Reap The Rewards!
If you start with a normal, healthy dog
and give him time, patience and some carefully executed lessons, you will reap the rewards of that training for the life of
the dog. And what a life it will be! The two of you will find immeasurable pleasure in the companionship you have built together
with love, respect and understanding.
1. Think Before You Bark;
Dogs are sensitive to their masters' moods and emotions. Use your voice wisely when communicating with your dog.
Never raise your voice at your dog unless you are trying to correct him. "Barking" at your dog can become as meaningless
as "dogspeak" is to you.
2. Language Barrier; Dogs
do not understand our language and have to rely on tone of voice more
than just words or sound. They can be trained to react to a certain sound, at a certain volume. If you say "No, Oliver"
in a soft, pleasant voice, it will not have the same meaning as "No, Oliver!!" when you raise your voice. You should
never use the dog's name during a reprimand, just the command "No!" you never want the dog to associate his name
with a negative experience or reprimand.
3. Command Stance;
Stand up straight and authoritatively when giving your dog commands. Do not issue commands when lying on the floor
or lying on your back on the sofa. If you are on your hands and knees when you give a command, your dog will think you are
positioning yourself to play.
4. Take The Lead; Do not
carry your dog to his relief area. Lead him there on a leash or, better yet, encourage him to follow you to the spot. If you
start carrying him to his spot, you might end up doing this routine forever and your dog will have the satisfation of having
5. Calm Down; Dogs will do anything
for your attention. If you reward the dog when he is calm and attentive, you will develop a well-mannered dog. If, on the
other hand, you greet your dog excitedly and encourage him to wrestle with you, the dog will greet you the same way and you
will have a hyperactive dog on your hands.

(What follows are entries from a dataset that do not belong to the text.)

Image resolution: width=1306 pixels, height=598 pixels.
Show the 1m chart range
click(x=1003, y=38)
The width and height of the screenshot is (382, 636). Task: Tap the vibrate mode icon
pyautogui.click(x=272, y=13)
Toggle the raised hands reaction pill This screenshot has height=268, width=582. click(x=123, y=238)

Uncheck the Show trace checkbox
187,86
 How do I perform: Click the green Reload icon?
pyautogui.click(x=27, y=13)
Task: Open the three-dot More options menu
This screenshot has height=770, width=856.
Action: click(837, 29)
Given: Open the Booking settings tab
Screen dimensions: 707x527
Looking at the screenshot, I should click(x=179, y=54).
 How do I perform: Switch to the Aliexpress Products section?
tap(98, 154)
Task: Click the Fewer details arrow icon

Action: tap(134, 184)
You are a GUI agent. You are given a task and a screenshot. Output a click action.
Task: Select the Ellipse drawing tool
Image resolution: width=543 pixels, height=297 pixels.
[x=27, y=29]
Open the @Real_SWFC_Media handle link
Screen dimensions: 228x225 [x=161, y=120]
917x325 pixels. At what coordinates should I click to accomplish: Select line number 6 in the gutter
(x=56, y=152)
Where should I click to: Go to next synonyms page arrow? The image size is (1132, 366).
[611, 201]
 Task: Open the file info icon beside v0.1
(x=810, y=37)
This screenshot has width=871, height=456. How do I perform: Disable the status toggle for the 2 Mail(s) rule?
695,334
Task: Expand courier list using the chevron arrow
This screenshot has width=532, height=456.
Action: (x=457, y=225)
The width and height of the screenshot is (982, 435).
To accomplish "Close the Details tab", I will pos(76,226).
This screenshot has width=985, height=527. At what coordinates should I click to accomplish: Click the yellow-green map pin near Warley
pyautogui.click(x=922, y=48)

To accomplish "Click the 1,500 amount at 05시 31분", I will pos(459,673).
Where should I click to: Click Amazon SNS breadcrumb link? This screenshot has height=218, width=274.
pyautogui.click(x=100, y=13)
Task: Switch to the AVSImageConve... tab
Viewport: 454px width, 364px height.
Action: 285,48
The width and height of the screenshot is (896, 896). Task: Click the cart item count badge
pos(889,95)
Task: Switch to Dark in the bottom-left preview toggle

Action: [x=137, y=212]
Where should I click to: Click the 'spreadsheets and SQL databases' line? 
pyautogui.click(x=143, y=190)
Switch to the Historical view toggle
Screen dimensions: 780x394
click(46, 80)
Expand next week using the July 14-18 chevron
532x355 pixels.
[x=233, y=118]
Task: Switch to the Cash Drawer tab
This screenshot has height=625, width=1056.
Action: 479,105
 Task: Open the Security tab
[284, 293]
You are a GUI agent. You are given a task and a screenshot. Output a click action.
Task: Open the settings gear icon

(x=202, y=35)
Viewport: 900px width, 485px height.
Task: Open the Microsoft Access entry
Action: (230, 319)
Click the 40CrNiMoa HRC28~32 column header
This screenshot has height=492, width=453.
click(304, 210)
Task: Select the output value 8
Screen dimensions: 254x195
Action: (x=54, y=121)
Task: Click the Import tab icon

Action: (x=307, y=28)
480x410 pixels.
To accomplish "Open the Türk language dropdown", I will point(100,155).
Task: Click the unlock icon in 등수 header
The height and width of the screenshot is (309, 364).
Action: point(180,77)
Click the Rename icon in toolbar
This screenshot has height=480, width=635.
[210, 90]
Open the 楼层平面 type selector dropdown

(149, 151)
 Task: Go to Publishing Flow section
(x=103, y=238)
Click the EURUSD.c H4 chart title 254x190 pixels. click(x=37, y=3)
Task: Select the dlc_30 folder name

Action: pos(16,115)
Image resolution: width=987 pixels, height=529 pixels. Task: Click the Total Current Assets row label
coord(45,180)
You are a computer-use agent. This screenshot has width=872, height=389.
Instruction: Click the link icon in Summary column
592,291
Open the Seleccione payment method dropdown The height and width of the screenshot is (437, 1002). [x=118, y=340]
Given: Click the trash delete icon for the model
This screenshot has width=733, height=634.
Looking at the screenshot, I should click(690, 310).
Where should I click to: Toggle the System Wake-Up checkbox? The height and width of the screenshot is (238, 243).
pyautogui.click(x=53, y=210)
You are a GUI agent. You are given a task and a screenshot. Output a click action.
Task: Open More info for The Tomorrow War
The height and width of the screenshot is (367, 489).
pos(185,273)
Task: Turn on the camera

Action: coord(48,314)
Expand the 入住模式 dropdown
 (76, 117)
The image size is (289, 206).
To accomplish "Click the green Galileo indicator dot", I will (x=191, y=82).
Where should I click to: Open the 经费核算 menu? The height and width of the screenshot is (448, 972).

6. Practise Makes Perfect!;
Having training lessons with your dog every day in several short segments- 3 to 5 times a day for a few minutes at
a time is ideal. Do not have long practice sessions. The dog will become easily bored or stressed. Never practice when you
are tired, ill, worried or in an otherwise negative mood. This will transmit to the dog and may have an adverse effect on
his performance. Think FUN, short and above all POSITIVE! End each session on a high note, rather than a failed exercise,
and make sure to give a lot of praise. Enjoy the training and help your dog enjoy it too.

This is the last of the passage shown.